## GIVEN DATA:
= Beginning of Section =
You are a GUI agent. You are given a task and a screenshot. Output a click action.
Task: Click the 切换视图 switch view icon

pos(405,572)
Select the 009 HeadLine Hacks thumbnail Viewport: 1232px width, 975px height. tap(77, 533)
= End of Section =
= Beginning of Section =
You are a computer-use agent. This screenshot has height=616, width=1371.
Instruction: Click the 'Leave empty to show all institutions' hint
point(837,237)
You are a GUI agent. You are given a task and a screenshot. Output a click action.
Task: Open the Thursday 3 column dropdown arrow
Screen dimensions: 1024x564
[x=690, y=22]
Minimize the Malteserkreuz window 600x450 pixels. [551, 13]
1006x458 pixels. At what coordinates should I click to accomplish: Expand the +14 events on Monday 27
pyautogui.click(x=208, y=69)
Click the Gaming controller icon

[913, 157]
= End of Section =
= Beginning of Section =
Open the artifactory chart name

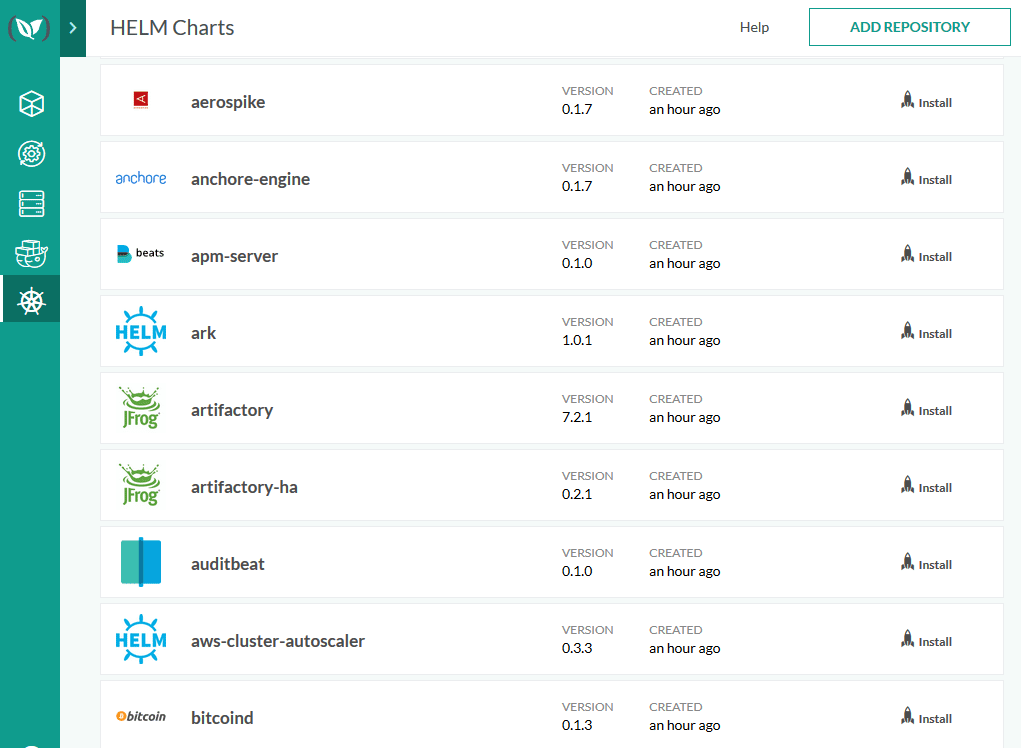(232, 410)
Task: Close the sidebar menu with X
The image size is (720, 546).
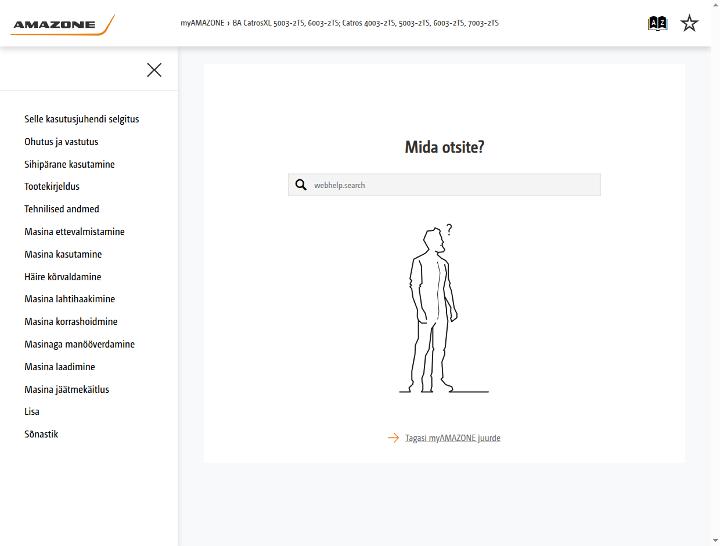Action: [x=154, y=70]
= End of Section =
## PROBLEM STATEMENT:
Scan the data for the string "width" and copy each line in which it occurs.

## SOLUTION TO THE EXERCISE:
Select the 009 HeadLine Hacks thumbnail Viewport: 1232px width, 975px height. tap(77, 533)
You are a computer-use agent. This screenshot has height=616, width=1371.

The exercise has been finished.